1992
Computer Mapping
Network Maps
- / -
Annex 11 of Visualization
of International Relationship Networks
(a) Acceptability of network maps:
It is now considered quite acceptable
in many major cities to print and make available to the general public
(often on notice boards or in tourist literature) various schematic maps:
the subway (underground, or metro) network; the urban bus network; and
the suburban railroad network. Travellers are also accustomed to exposure
to documents showing the airline network. Other kinds of network are mapped
for the benefit of workers in specialized sectors (eg oil pipeline
networks, electricity distribution networks, telephone networks, military
communication networks, goods distribution networks, etc). The most
complex map of this type would seem to be that used to summarize (on a
surface 100 x 132 cm) the relationships between over 1000 biochemical compounds
involved in metabolism (See: Gerhard Michal. Biochemical Pathways. Mannheim,
Boehringer Mannheim GmbH, 1974; also, but less complex: D E Nicholson.
Metabolic Pathways. Colnbrook, England, Koch-Light Laboratories, 1974).

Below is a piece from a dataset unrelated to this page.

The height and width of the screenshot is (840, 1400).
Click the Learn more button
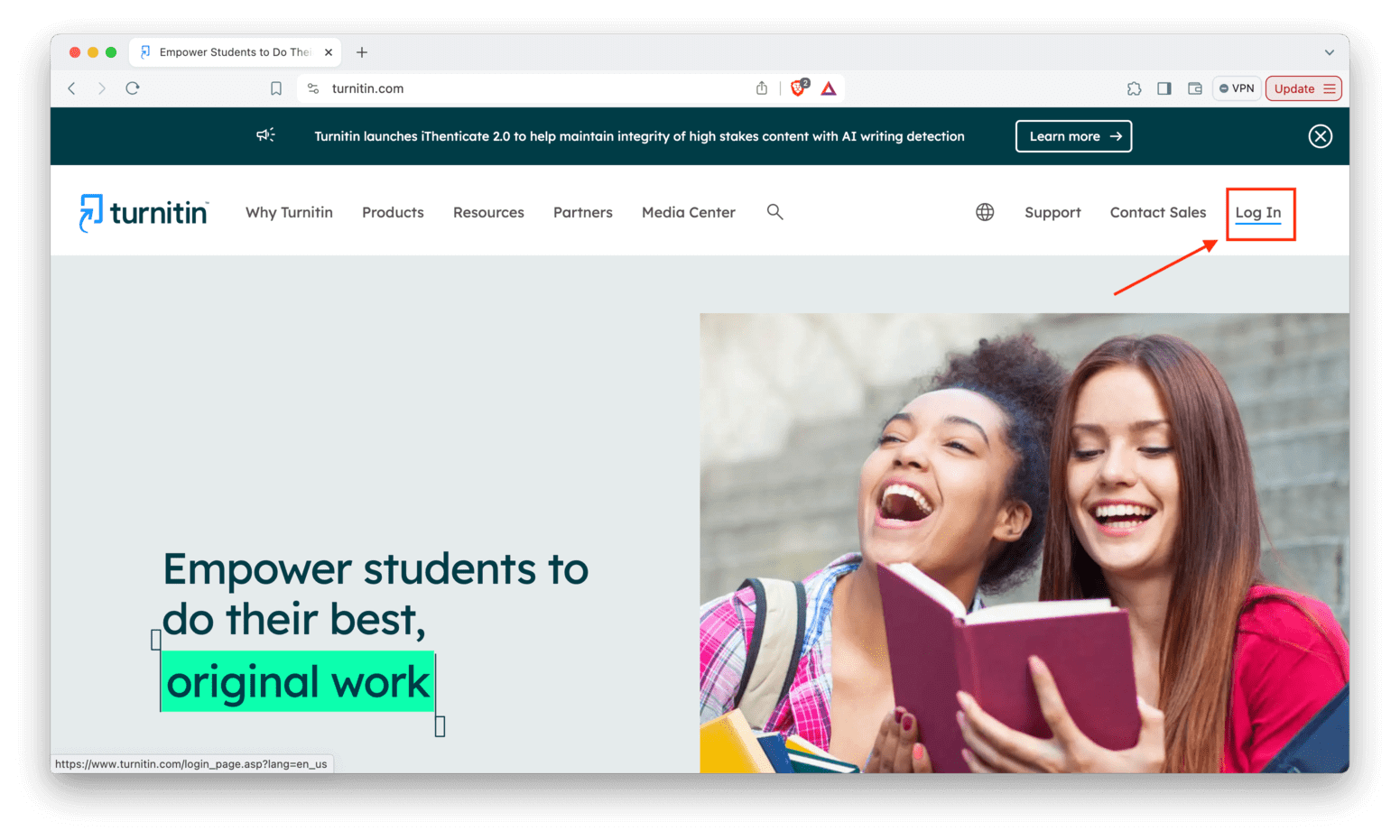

The point is that people are now very familiar with such maps in one form
or another and use them, like road maps, to organize their thinking about
the movement of themselves or items with which they are concerned between
distant points embedded in a complex network. No such network maps are
currently available to show the relationships between distant points representing
particular features of the social system. As a result thinking about the
social system and its problems is somewhat chaotic, as would be any discussion
about travel in the absence of adequate maps to provide the necessary frameworks
for such discussion.
(b) Reasons for the lack of societal network maps:
(i) There is much confusion concerning the kinds of entities that can be
distinguished in the social system, due to overlapping systems of categories,
needs, and the maze of associated terminologies.
(ii) Where clarity emerges, it is usually in relation to one particular
entity (eg one holding company and its network of subsidiaries,
or one government agency and its associated bodies); any maps produced
then have that body as the central reference point.
(iii) Much of the required information is scattered through a variety of
reference books and no research has justified its systematic organization.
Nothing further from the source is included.